All news

Water rise in Amur River in major Far-Eastern city sets new record

Maximum levels are expected in the coming few days in the cities of Khabarovsk

MOSCOW, August 27 (Itar-Tass) - Water in Russia’s Far-Eastern Amur River in the city of Khabarovsk rose to a new record-breaking mark of 735 centimeters Tuesday morning in what has already turned into a flooding without a precedent in the past 120 years, the Khabarovsk territory branch of the Ministry for Emergency Situations and Civil Defense /EMERCOM/ said.

Maximum levels are expected in the coming few days in the cities of Khabarovsk, Komsomolsk-on-Amur, and Nikolayevsk-on-Amur, as well as in a number of districts adjoining the river, the report said.

The department has issued alert notes to the heads of municipalities asking them to take preventive steps in order to keep in check the risks of an outbreak of emergency situations.

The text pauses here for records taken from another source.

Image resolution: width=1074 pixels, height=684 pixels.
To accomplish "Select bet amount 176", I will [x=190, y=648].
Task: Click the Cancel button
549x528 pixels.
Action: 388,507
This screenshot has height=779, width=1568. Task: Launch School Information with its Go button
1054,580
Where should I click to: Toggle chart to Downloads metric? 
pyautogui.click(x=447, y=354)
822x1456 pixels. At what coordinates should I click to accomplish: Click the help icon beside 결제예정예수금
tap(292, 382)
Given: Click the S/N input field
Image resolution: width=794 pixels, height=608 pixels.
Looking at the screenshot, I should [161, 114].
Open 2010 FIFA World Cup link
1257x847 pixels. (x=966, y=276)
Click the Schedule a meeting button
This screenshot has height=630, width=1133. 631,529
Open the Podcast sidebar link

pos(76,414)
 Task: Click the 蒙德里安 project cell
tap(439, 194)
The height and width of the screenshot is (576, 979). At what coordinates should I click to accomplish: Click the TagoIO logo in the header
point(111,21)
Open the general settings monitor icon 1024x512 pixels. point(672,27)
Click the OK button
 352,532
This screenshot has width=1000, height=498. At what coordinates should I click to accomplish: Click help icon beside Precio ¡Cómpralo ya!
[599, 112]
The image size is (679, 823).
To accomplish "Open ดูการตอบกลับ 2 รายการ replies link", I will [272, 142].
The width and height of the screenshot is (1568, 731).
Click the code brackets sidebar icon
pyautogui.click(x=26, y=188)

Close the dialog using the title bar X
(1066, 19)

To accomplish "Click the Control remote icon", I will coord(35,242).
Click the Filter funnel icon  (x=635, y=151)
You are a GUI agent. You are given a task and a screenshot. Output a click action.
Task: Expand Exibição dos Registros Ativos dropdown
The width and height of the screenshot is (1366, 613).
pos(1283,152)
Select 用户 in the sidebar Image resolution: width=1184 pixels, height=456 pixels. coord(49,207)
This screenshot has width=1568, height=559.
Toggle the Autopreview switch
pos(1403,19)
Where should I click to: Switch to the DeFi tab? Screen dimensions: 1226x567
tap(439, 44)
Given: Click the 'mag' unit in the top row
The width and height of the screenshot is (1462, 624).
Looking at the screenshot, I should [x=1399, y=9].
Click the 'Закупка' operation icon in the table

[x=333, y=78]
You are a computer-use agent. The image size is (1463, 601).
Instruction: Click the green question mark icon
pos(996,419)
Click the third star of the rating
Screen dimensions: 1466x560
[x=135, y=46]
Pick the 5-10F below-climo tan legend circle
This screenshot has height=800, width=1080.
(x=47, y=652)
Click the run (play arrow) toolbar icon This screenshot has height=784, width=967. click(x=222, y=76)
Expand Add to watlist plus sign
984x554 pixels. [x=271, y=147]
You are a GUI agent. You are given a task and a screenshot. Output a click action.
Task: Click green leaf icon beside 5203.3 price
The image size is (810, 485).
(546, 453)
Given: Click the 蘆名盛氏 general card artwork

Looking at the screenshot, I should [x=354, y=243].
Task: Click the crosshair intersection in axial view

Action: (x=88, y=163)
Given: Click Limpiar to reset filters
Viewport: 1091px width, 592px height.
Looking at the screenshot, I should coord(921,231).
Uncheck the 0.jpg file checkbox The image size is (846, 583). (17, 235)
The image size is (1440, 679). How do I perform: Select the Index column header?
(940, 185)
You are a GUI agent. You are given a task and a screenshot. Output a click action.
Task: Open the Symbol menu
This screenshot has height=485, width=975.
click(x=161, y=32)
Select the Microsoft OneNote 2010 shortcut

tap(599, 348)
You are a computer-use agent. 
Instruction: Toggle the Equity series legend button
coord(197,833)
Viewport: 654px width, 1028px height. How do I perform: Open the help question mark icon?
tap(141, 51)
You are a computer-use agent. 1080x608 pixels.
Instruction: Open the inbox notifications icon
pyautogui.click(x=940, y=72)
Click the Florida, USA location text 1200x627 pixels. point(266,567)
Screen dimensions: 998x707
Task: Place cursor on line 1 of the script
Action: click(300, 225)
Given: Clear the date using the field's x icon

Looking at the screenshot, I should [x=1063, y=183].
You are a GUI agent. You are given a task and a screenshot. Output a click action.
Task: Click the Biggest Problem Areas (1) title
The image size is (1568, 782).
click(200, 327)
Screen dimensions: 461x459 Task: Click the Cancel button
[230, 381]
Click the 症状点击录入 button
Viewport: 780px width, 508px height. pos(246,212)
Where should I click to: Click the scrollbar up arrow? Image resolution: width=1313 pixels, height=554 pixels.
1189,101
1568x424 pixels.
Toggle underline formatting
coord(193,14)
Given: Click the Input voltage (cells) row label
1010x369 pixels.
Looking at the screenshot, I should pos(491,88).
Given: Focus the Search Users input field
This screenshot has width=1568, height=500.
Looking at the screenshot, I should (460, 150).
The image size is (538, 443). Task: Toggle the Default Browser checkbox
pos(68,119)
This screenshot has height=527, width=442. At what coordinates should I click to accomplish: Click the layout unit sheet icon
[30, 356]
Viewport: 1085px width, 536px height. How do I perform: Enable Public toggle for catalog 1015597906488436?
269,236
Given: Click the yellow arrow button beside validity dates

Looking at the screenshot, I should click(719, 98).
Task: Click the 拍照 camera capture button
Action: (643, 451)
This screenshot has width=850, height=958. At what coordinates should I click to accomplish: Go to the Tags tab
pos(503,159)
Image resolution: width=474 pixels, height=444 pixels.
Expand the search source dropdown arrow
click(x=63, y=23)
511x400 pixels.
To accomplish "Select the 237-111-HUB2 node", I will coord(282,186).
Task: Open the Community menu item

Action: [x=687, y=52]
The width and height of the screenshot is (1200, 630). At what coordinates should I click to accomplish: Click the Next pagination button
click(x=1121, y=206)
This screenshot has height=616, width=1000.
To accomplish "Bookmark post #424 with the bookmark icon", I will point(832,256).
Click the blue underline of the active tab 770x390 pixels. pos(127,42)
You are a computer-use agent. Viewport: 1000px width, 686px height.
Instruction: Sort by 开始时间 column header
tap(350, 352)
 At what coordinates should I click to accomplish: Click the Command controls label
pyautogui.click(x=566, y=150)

While the situation with floods is apparently stabilizing in the Amur region and the Jewish autonomous region, the two territories located up the Amur stream, it continues aggravating in the Khabarovsk territory. A proof of that could be found in the reports that the governors of the Far-Eastern regions and territories made Monday at a process meeting chaired by Viktor Ishayev, the Russian President’s plenipotentiary representative in the Far-Eastern Federal Districts.

The governors’ data suggested that the flooding has affected 185 population centers, 9,500 residential houses, 13,800 private households in the rural areas, 374 social facilities, 611 kilometers of automobile roads, and 566,800 hectares of farmlands occupied by plantations in the Khabarovsk territory, the Amur region and the Jewish autonomous region.